Ontario Regulation 274/ 12, “Hiring Practices” ( http://www.e-laws.gov.on.ca/html/regs/english/elaws_regs_120274_e.htm ) must be revoked, in favour of an alternative that takes into account the various circumstances of teachers across the province of Ontario.
Regulation 274 is flawed for various reasons, including (but not limited to) the following:
- Despite charges of nepotism in hiring, most teachers are hired in this province based on merit. Previously, principals and school boards had the ability to hire teachers based on proven dedication and hard work. It is necessary that the Ministry of Education recognize that there are many factors that make up a great teacher: personality, energy, education, experience (both within and outside of the classroom), interests, attitude, and many more. Seniority is only one small factor. Regulation 274 is no longer allowing principals to reward and recognize merit in our province’s future educators.
- In reading through Regulation 274, it is apparent that no safeguards or considerations have been put in place for teachers who, for various reasons, may need to relocate within the province. Ontario is a province with an area of over 1 million square kilometers, and over 70 different school boards. Ontario families often opt to relocate for various reasons, including family illness, spousal job promotion or transfer, or simply personal preference. As the Regulation stands, a teacher with any number of years of experience (2? 5? 15?) with an Ontario school board would have to choose between one of the following options if they needed to relocate:
A) Commute for hours each day in order to remain employed with their current board (this option may not even be feasible, depending on the distance of the move), or,
B) Apply to a new board and (under Regulation 274), begin at the bottom of the seniority and hope that (despite, say, 10 years of Ontario teaching experience) they may eventually make their way to the top of the list and “earn” a contract once again.

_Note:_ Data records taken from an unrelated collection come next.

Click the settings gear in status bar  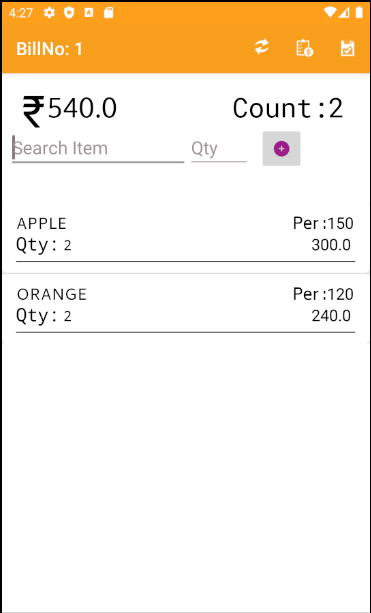[x=49, y=13]

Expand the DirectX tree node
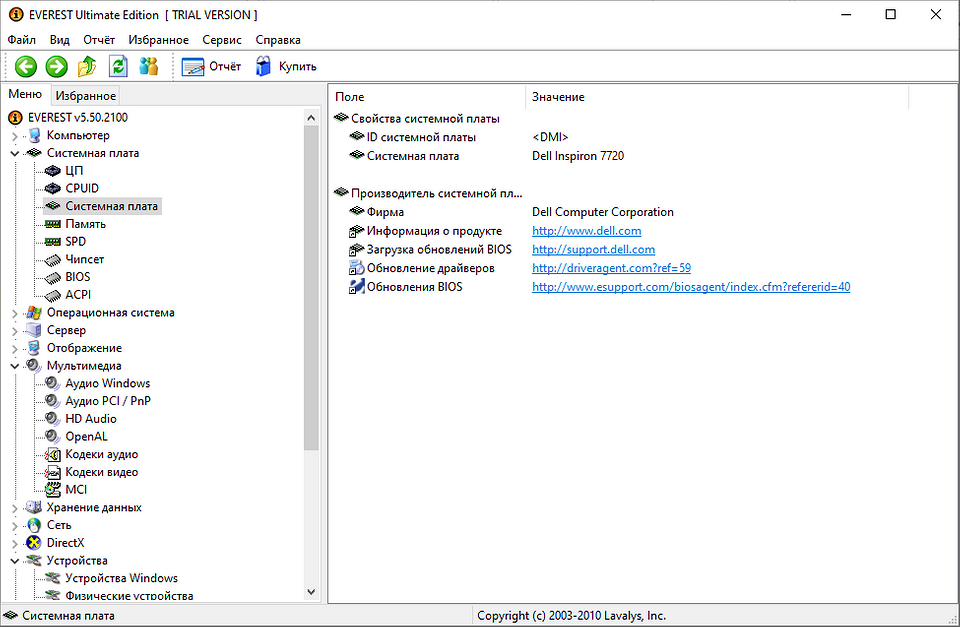pos(15,543)
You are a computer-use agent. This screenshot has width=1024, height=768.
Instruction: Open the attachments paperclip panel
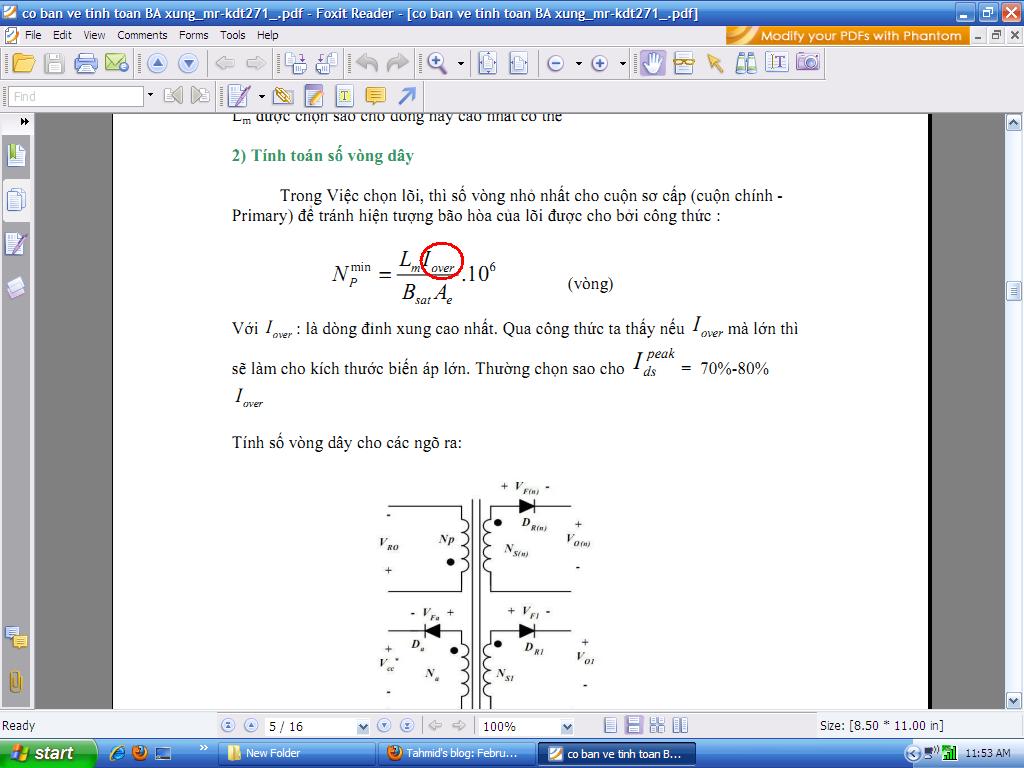pos(16,682)
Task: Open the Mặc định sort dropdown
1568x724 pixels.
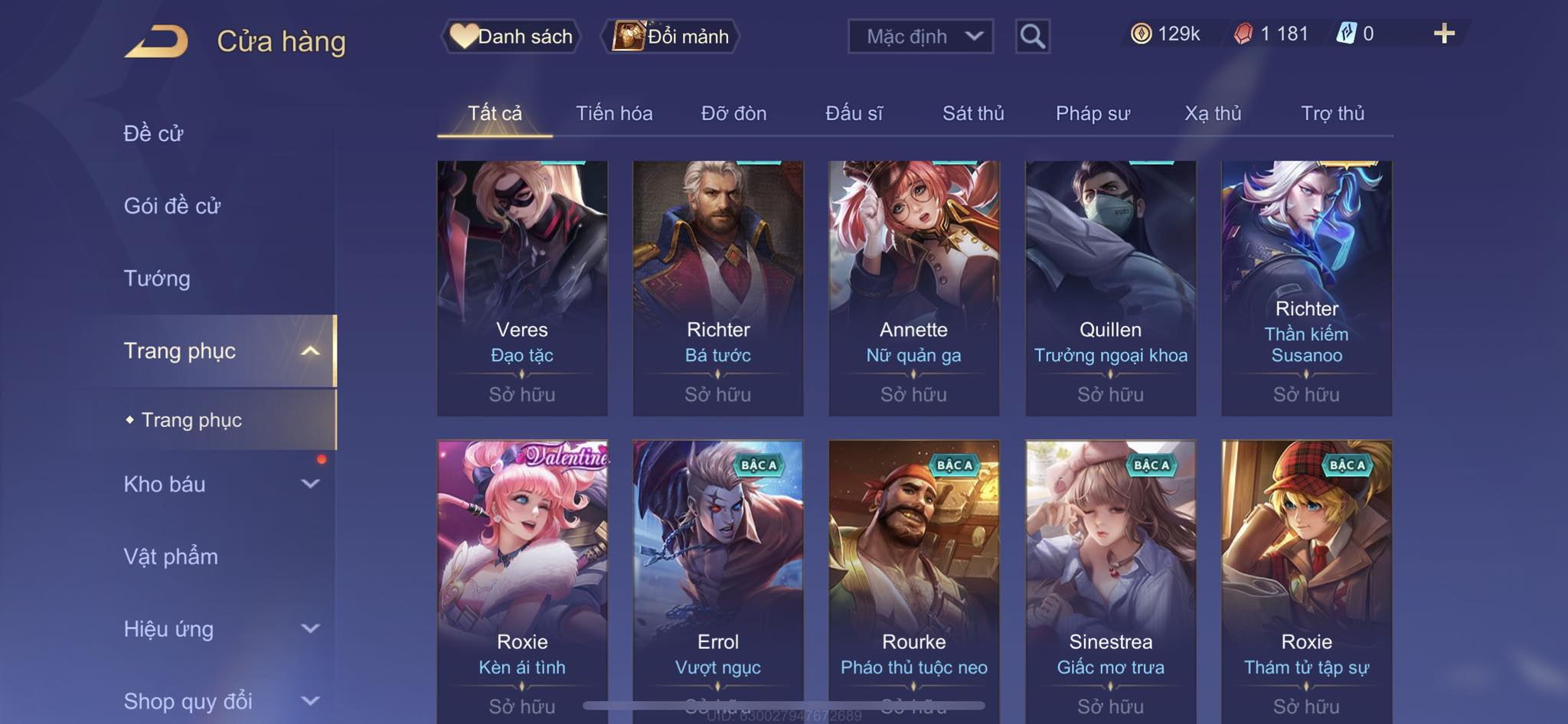Action: (920, 36)
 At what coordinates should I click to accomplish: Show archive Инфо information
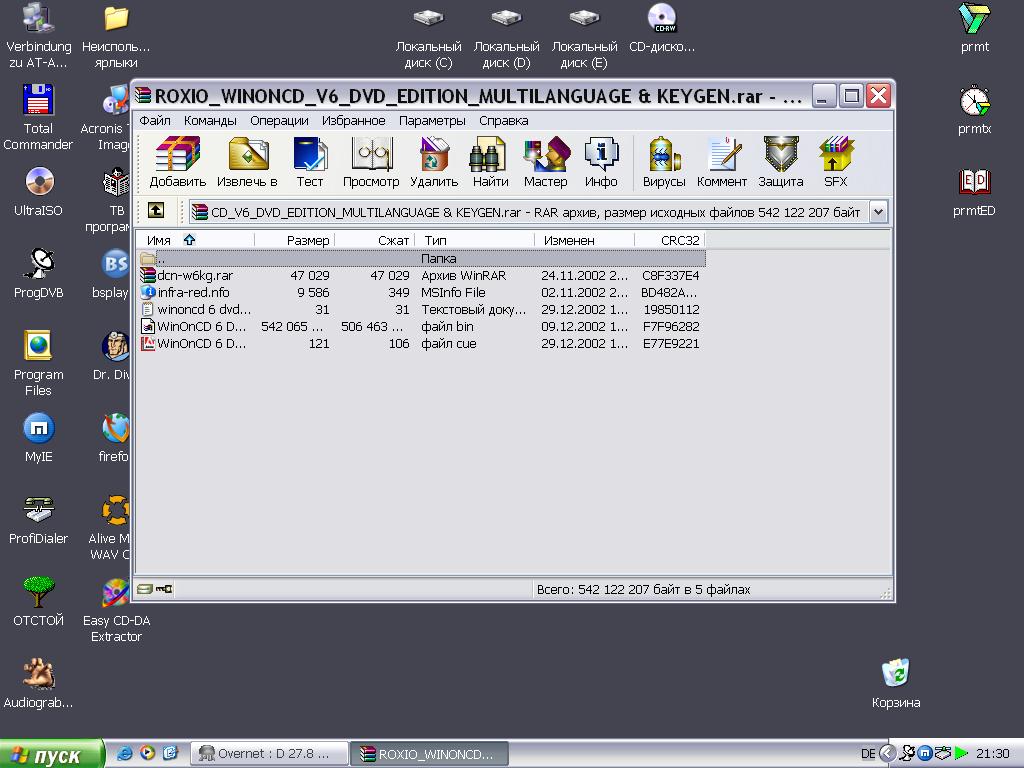(x=601, y=162)
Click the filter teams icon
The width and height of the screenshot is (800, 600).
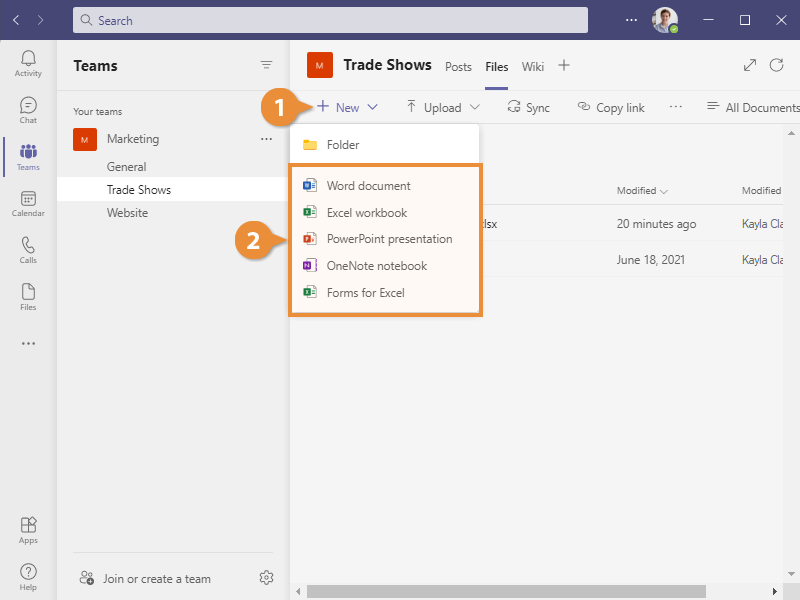click(x=266, y=65)
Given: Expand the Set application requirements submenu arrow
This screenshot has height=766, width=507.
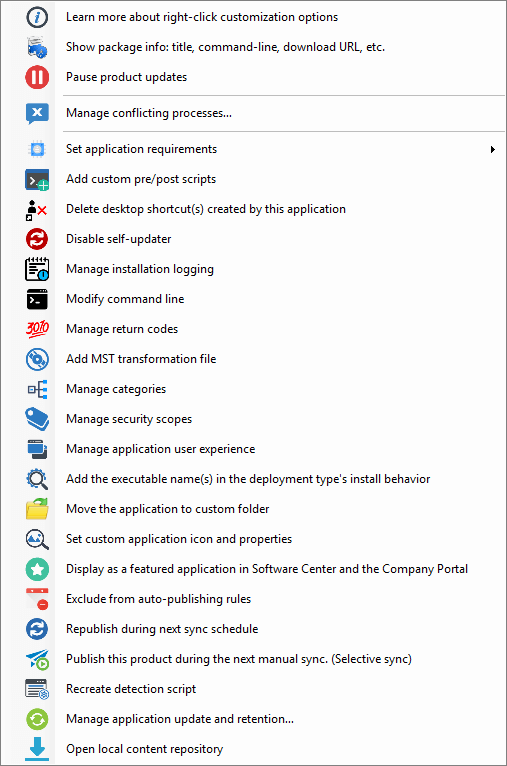Looking at the screenshot, I should click(493, 149).
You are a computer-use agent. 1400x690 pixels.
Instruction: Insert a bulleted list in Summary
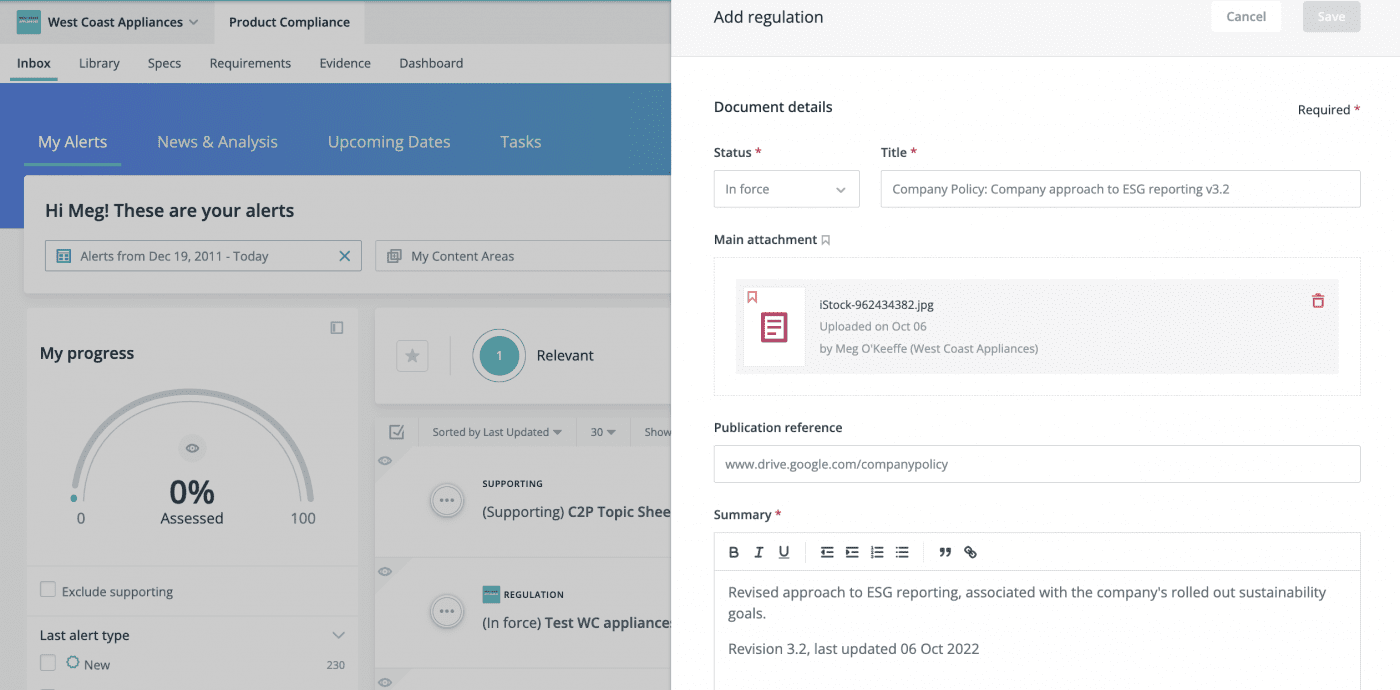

“Option A” means the teacher must commute long hours and spend less time with both their family and their students. Option A would likely mean that these teachers would not have much time left to dedicate to extra-curricular activities or to plan rich, meaningful lessons for students. “Option B,” frankly, just doesn’t seem fair. A teacher, who has proven through years of service that they are a quality educator, should not be required to start from square one again. Few established professionals (likely carrying mortgages, and with families to support) would have the financial stability to be able to take this gamble. The whole system seems flawed, rashly implemented, and not thought through for all possible scenarios.
- What we need in Ontario is a way to recognize teaching experience province-wide. Teachers across Ontario provide the same curriculum, follow the same expectations, and are regulated by the same governing body (The Ontario College of Teachers). If regulations such as Ontario Regulation 274 and Bill 115 are going to be implemented on a province-wide level, then experience and seniority must be recognized provincially as well.
In as competitive a job market as exists in Ontario boards of education, should we not be putting Ontario students first and rewarding the “best and brightest” teachers with jobs, rather than the ones who have simply been around the longest? Where is the incentive to prove oneself and go above-and-beyond, if an Ontario teacher needs to simply bide their time and wait out the years until they reach the top of a seniority list? Regulation 274 recognizes only one factor: Seniority.
In order to provide the best quality education for the children in Ontario’s classrooms, Ontario Regulation 274 must be rescinded. This regulation does not recognize the talents of new teachers, nor does it credit the experience of teachers who need to relocate within the province and seek employment with a new Ontario school board. Surely, there must be another way to regulate hiring practices for Ontario teachers that does not affect students and educators so drastically.